=== THE REQUEST ===
Copy out word for word the stretch of the records from their start through the line that contains "The image size is (1456, 819). I".

[Collected data]
┌────────

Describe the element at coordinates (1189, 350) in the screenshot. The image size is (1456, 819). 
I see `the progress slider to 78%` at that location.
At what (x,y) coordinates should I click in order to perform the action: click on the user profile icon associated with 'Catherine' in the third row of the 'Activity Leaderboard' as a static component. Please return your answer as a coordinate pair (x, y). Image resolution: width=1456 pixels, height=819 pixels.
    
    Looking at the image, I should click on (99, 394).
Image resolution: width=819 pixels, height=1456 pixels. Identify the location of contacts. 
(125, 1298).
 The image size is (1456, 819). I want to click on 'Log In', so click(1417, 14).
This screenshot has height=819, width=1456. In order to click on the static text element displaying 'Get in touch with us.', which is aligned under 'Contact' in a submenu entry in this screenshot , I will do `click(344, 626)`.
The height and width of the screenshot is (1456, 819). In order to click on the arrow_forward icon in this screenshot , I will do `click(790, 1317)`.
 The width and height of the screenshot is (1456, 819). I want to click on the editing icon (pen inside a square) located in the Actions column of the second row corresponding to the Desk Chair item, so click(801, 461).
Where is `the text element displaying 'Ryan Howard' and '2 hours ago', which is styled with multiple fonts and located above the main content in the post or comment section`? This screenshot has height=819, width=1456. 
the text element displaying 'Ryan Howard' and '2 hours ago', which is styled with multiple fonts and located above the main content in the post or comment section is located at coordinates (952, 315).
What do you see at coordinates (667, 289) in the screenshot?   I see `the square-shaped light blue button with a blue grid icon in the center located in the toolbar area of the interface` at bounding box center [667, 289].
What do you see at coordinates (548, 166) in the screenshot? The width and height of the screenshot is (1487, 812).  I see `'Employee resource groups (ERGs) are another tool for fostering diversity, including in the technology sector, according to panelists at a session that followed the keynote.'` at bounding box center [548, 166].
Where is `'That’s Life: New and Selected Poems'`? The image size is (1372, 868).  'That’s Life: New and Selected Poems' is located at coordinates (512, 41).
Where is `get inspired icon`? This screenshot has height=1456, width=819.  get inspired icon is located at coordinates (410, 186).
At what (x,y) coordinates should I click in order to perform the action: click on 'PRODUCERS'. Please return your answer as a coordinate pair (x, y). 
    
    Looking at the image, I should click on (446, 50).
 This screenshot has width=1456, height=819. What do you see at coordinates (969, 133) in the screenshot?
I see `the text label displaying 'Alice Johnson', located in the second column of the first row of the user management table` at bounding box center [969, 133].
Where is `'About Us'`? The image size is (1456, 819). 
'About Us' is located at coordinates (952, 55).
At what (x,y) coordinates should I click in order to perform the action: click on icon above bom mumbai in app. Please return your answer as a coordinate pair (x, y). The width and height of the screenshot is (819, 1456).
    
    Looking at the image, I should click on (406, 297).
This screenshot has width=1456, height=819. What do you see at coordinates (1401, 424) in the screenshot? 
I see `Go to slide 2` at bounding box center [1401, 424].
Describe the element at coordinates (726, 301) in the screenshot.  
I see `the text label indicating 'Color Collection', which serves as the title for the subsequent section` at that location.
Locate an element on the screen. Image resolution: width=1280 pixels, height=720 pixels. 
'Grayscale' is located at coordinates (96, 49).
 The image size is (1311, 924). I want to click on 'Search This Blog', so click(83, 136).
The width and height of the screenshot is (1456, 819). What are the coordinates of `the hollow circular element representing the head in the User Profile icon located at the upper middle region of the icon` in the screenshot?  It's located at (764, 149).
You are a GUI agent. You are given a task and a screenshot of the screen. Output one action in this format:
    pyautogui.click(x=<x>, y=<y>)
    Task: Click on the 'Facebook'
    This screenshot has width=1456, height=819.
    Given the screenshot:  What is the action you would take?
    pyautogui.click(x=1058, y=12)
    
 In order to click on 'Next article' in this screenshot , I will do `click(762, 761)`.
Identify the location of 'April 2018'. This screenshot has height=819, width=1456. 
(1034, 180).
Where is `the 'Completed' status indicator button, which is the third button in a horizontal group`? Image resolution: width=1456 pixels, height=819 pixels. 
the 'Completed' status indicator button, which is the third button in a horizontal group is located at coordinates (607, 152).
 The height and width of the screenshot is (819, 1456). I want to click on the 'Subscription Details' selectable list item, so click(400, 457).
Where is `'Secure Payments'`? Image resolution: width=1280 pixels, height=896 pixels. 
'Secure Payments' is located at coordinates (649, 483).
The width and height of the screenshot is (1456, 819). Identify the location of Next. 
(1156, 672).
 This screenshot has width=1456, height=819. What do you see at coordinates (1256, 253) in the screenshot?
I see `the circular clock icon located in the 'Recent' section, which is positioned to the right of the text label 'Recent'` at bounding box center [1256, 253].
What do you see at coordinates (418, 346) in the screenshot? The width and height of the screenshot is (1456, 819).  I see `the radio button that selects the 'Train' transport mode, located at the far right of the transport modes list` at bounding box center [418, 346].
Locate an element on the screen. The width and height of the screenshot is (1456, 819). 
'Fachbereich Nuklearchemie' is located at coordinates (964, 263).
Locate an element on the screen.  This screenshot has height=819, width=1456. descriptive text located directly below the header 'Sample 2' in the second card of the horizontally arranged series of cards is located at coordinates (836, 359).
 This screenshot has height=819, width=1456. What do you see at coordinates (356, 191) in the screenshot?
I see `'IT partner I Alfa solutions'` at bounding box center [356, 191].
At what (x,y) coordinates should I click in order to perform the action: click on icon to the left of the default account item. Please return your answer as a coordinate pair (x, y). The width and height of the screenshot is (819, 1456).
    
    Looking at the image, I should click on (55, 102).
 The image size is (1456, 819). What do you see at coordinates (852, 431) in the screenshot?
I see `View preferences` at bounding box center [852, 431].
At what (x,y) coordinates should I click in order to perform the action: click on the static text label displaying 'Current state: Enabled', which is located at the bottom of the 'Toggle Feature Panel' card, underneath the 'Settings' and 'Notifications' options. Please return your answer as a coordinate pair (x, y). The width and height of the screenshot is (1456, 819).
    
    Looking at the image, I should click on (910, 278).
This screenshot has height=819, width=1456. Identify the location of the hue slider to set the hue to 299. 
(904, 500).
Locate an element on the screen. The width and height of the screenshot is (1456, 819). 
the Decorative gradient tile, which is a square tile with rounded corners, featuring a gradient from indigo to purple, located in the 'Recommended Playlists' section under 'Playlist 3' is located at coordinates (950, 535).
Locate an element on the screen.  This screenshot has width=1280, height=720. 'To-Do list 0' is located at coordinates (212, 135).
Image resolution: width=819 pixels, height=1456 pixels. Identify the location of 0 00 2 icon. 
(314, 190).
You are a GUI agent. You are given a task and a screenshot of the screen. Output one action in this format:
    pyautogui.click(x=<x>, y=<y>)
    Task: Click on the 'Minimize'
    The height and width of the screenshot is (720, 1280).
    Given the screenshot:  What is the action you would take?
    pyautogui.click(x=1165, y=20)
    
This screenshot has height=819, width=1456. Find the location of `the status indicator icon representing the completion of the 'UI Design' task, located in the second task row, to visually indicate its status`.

└────────

=== ANSWER TO THIS PROBLEM ===
Describe the element at coordinates (1189, 350) in the screenshot. The image size is (1456, 819). 
I see `the progress slider to 78%` at that location.
At what (x,y) coordinates should I click in order to perform the action: click on the user profile icon associated with 'Catherine' in the third row of the 'Activity Leaderboard' as a static component. Please return your answer as a coordinate pair (x, y). Image resolution: width=1456 pixels, height=819 pixels.
    
    Looking at the image, I should click on (99, 394).
Image resolution: width=819 pixels, height=1456 pixels. Identify the location of contacts. 
(125, 1298).
 The image size is (1456, 819). I want to click on 'Log In', so click(1417, 14).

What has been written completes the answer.